There are many ways that traders traditionally look at support and resistance in the markets. As I have mentioned in past posts, one of the main things I look at are gaps in the major index ETF's like SPY or QQQQ. As we stand today there are unfilled gap ups at 79.50, 88.00, and 89.50. These gaps I view as a support cushion below current prices. There are unfilled gap downs at 92.50 and 96.00 which are above current market prices and could be viewed as a short-term ceiling on a market advance. There is a large unfilled gap down at 110.00 from back in October in the midst of the dramatic waterfall decline in the first two weeks of that months. That gap did not get filled at all and should act as a longer term ceiling on prices should the market "breakout" of the current trading range.

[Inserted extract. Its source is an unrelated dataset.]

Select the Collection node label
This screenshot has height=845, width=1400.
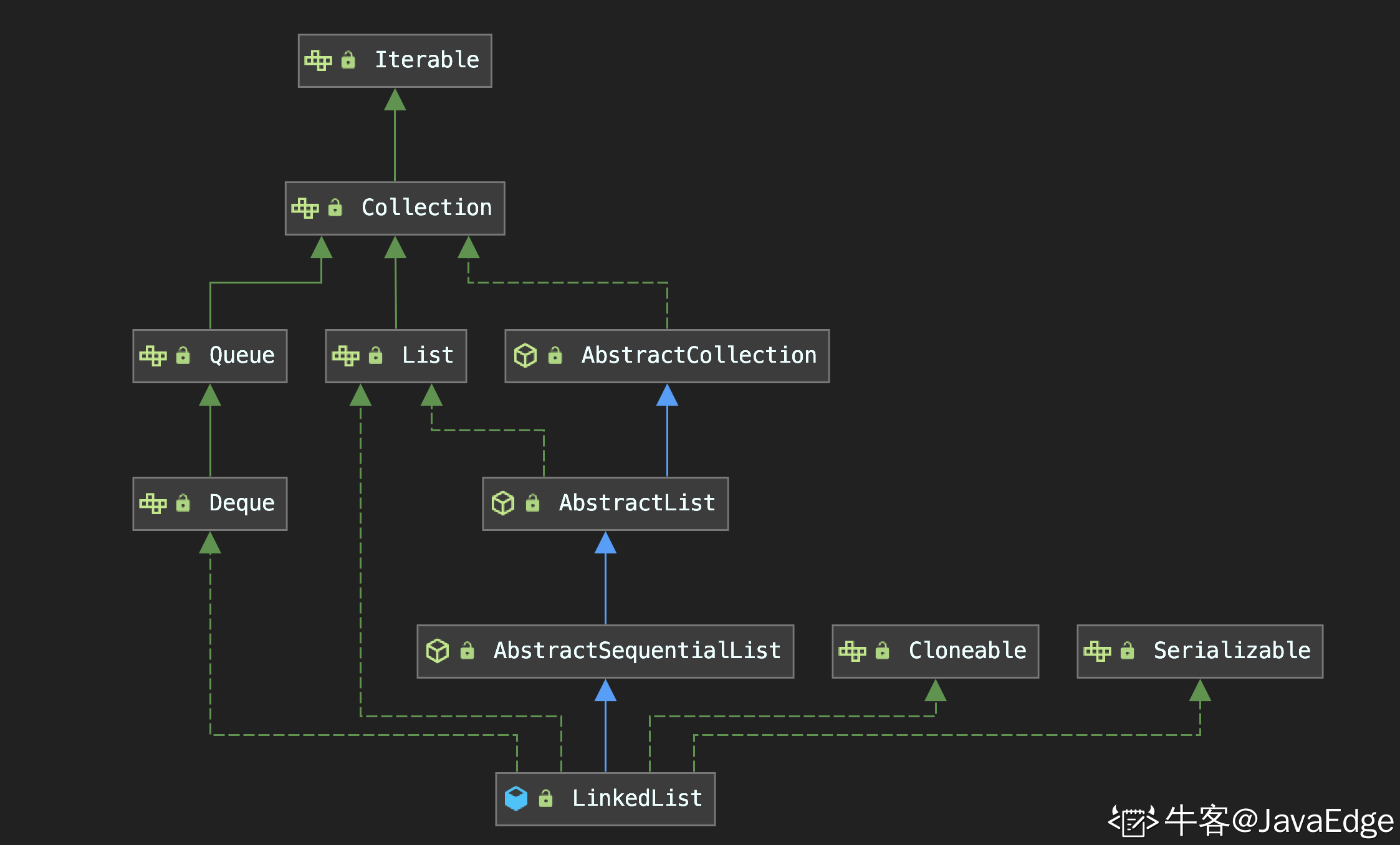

Another concept that is more advanced in analyzing the market from both a technical and sentiment perspective is evaluating the open interest in option strikes in the index ETF's SPY and QQQQ. Options are typically used as hedging instruments and that will result in many puts held at strike prices below current market prices. Options can also be used for speculation in both directions. Call options above market prices can be a sign of speculation/expectation that prices will advance beyond those levels by expiration. Additionally there are complex option trading strategies that involve the purchase or sale of both put and call options simultaneously and may take advantage of range trading.
That is a very elementary view of options. The open interest is basically the amount of contracts held in that particular option. So how do you use this data? Looking at front month (current month) options can tell a lot, as that is where the heaviest open interest is.
Right now the peak call open interest for Dec 08 is at 90.00 on SPY. Peak put open interest is at 80.00 and a slightly lesser peak at 85.00. I would view these levels as market support for the rest of the month. It gets more interesting with the QQQQ options. Peak call open interest is at 35.00 in Dec 08. The amount of open interest here blows away the amount in any other strike price. Seeing as 35.00 is well above current prices, I view this level as a level of great speculation and anticipation for prices to move quickly higher in the next week and a half. History will tell us that usually these options will expire worthless. I would doubt that we make much progress to or beyond those levels by expiration.
Peak put open interest in Dec 08 QQQQ options is at 27.00, with heavy cumulative open interest from 27.00 to 29.00. According to the "maximum pain theory" areas of heavy open interest are often where the price will end up at expiration. This will make those options worth little or nothing typically and will inflict great pain on the holders.
Taking the front month data together, I believe it indicates a continued trading range until expiration. Also, I would place my bet on prices of SPY and QQQQ being near the current level or probably a bit lower at expiration. After expiration, when all those contracts are history, I think we will be likely (or more likely) to see a price breakout of the range.
One last interesting point comes up when looking at Jan 09 SPY open interest. There is huge call open interest at the 100.00 strike and is greater than corresponding put open interest by a 6 to 1 ratio. It seems that options players have an optimistic expectation for the beginning of the new year as SPY would have to rise well above 100 to really cash in on those options.
While I don't want to read too much into a single piece of data like that, I believe history would tell us to bet against points of optimistic or pessimistic extreme like that.